What is required
Locate every line in the listing below that contains the word "width" and copy each of those lines.

Extracted data entries
________________________________________

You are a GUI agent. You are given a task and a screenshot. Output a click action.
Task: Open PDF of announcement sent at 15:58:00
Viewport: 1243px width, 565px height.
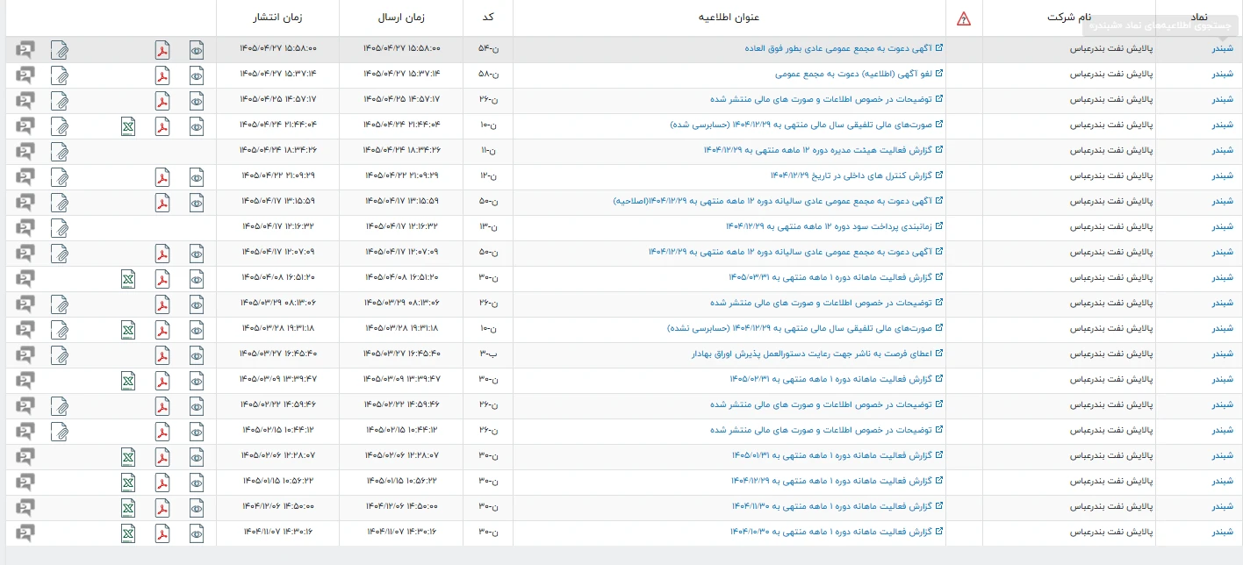point(162,50)
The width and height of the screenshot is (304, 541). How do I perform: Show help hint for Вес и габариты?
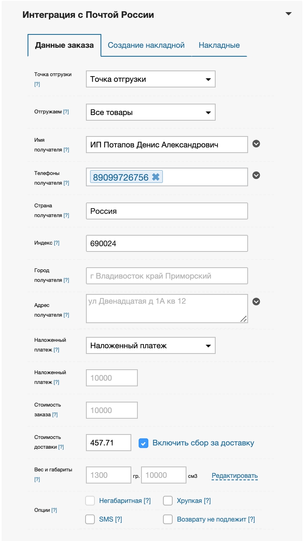[x=37, y=479]
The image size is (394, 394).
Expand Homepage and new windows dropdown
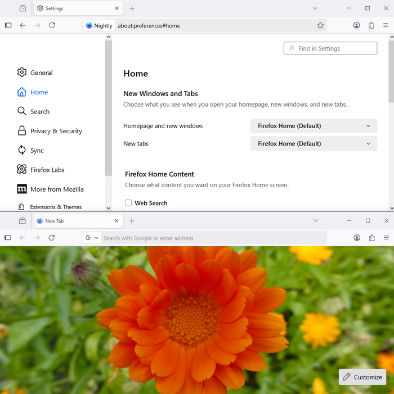(x=314, y=126)
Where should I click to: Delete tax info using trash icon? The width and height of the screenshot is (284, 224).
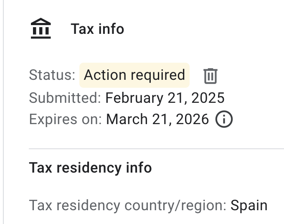210,76
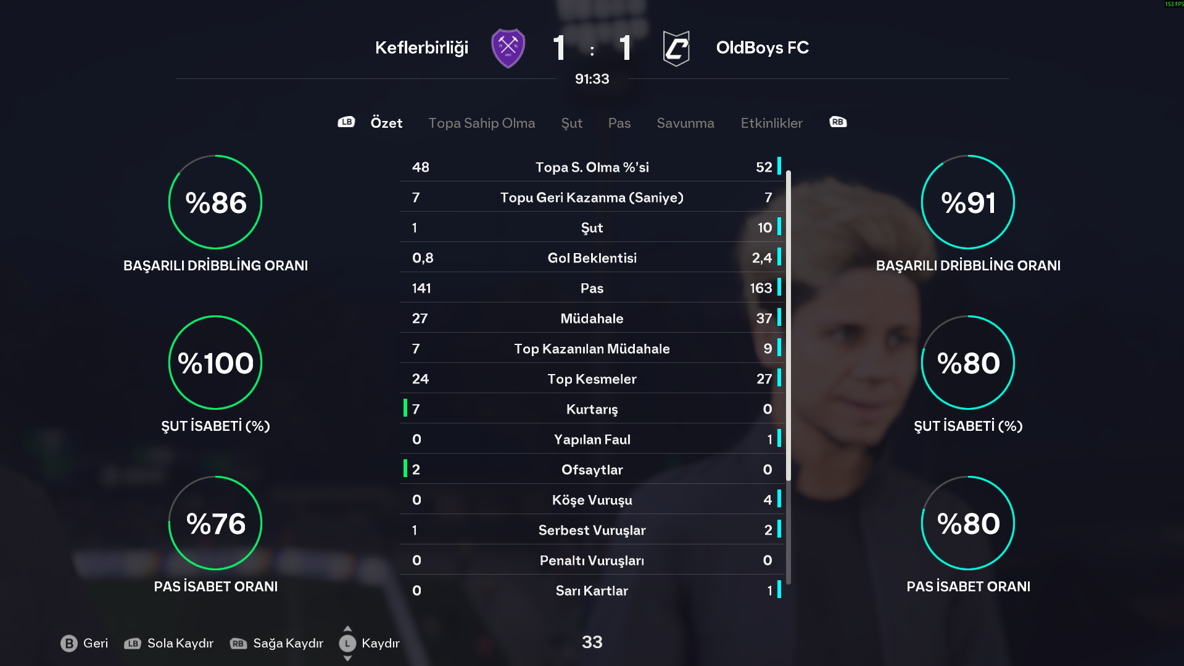Click the RB Sağa Kaydır icon
The height and width of the screenshot is (666, 1184).
(x=238, y=643)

________________________________________

Correct output
Viewport: 1243px width, 565px height.
The width and height of the screenshot is (304, 541). How do I perform: Show help hint for Вес и габариты?
Where should I click to: Delete tax info using trash icon? The width and height of the screenshot is (284, 224).
The height and width of the screenshot is (666, 1184).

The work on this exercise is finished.